→ **Tarefa 1**
Edite o trecho do texto sobre o sertão do Nordeste que começa em "Em 9 de junho" e termina em "de Peter Moon.", substituindo "trabalho" por "estudo".

→ **Trecho do documento**
┄┄┄┄┄┄

Sertão do Nordeste: um deserto em 25 anos?

Em 9 de junho de 2016, a revista Theoretical and Applied Climatology publicou um trabalho de autoria de José A. Marengo, Roger Rodrigues Torres e Lincoln Moniz Alves, intitulado “Drought in Northeast Brazil – past, present, and future” (pp. 1-12, veja: http://link.springer.com/article/10.1007/s00704-016-1840-8). O trabalho foi divulgado e comentado por Peter Moon, na Agência Fapesp (3/X/2016) e republicado pelo site Outras Mídias. Crisálida soma-se a esse esforço de divulgação, replicando abaixo o artigo de Peter Moon. 

O trabalho de Marengo, Rodrigues Torres e Moniz Alves tem por pano de fundo diversos estudos sobre a crescente desertificação do NE brasileiro. O Instituto Nacional do Semiárido (Insa), do Ministério da Ciência, Tecnologia e Inovação, afirma que “o Semiárido brasileiro (…) é considerado uma das maiores áreas do mundo susceptíveis ao processo de desertificação”. Dez anos atrás, o Atlas das áreas susceptíveis à desertificação do Brasil, organizado por Marcos Oliveira Santana (MMA, Secretaria de Recursos Hídricos, Universidade Federal da Paraíba, 2007), já afirmava que o processo de desertificação em curso no Semiárido e em áreas adjacentes afeta os nove Estados do Nordeste, além do norte de Minas Gerais e do Espírito Santo. “Desse total”, constatava o Atlas, “180 mil km2 já se encontram em processo grave e muito grave de desertificação, concentrados principalmente nos estados do Nordeste, que têm 55,25% do seu território atingido em diferentes graus de deterioração ambiental”.

┄┄┄┄┄┄

→ **Registros de entrada**
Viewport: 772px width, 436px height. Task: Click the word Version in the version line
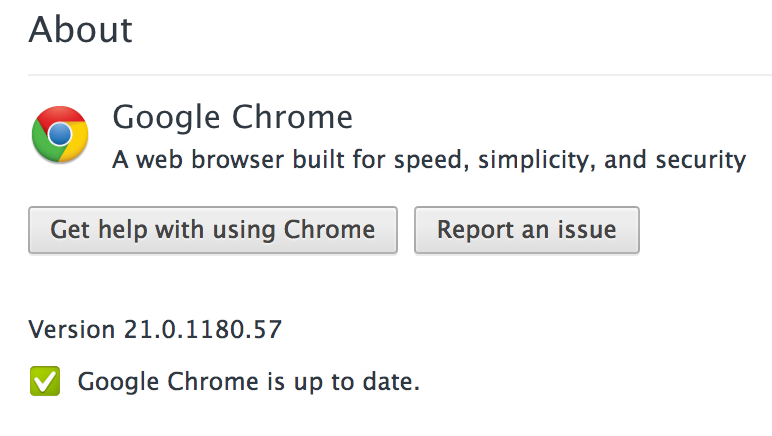(72, 329)
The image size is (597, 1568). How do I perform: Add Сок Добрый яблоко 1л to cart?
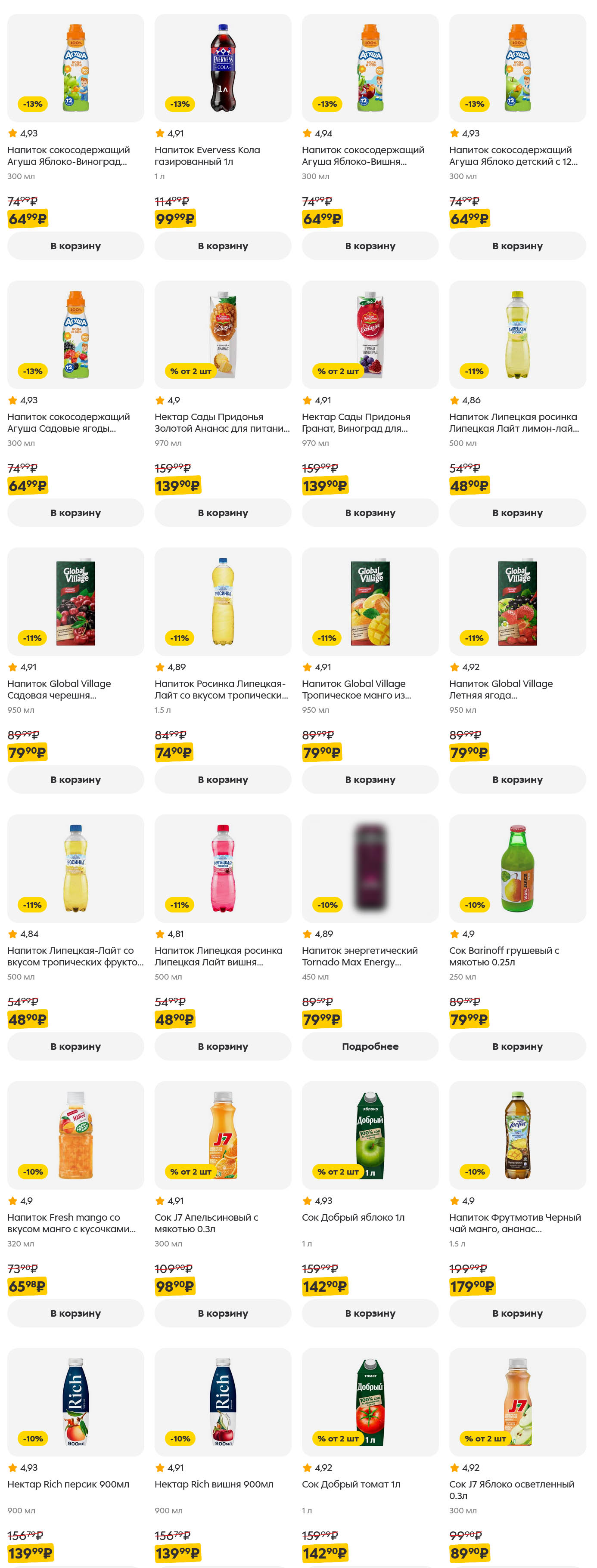point(370,1313)
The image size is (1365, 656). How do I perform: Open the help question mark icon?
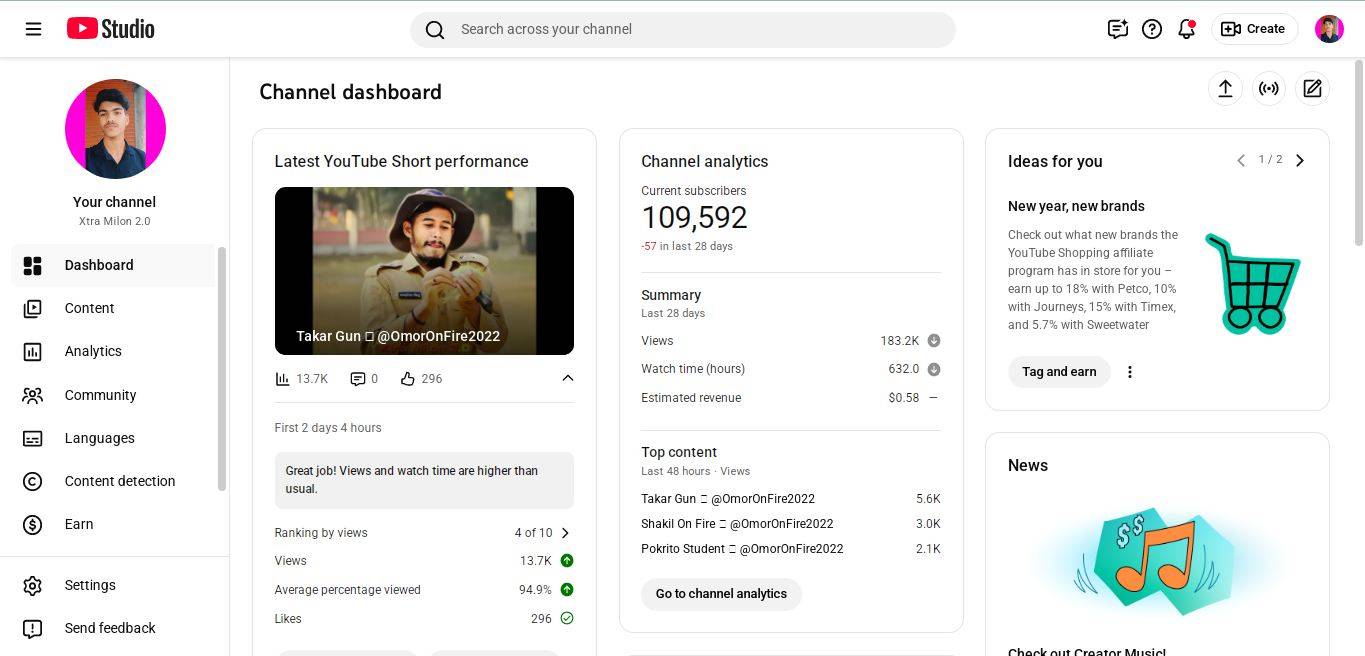(x=1152, y=29)
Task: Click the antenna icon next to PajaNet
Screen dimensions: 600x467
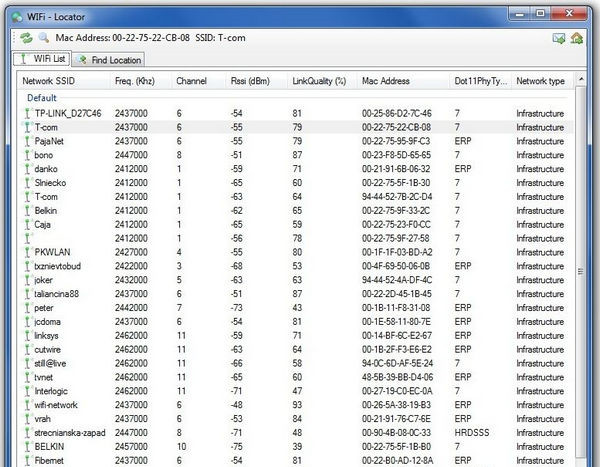Action: (x=26, y=142)
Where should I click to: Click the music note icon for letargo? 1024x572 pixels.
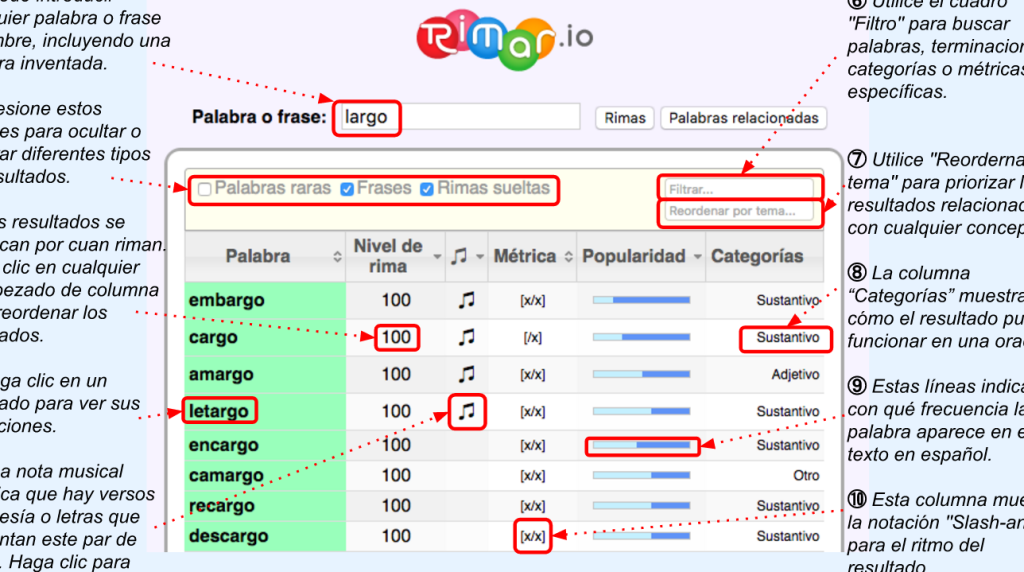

┄┄┄┄┄┄

→ **Tarefa 2**
Copie fielmente as linhas dos registros começando na linha que contém "The image size is (1365, 656)." e terminando no fim dos registros, com as duas extremidades incluídas. Deixe as imagens fora da resposta.

→ **Resposta final 1**
Em 9 de junho de 2016, a revista Theoretical and Applied Climatology publicou um estudo de autoria de José A. Marengo, Roger Rodrigues Torres e Lincoln Moniz Alves, intitulado “Drought in Northeast Brazil – past, present, and future” (pp. 1-12, veja: http://link.springer.com/article/10.1007/s00704-016-1840-8). O estudo foi divulgado e comentado por Peter Moon, na Agência Fapesp (3/X/2016) e republicado pelo site Outras Mídias. Crisálida soma-se a esse esforço de divulgação, replicando abaixo o artigo de Peter Moon.

→ **Resposta final 2**
The image size is (1365, 656). How do I perform: Open the help question mark icon?
(x=1152, y=29)
Task: Click the antenna icon next to PajaNet
Screen dimensions: 600x467
Action: (x=26, y=142)
Where should I click to: Click the music note icon for letargo? 1024x572 pixels.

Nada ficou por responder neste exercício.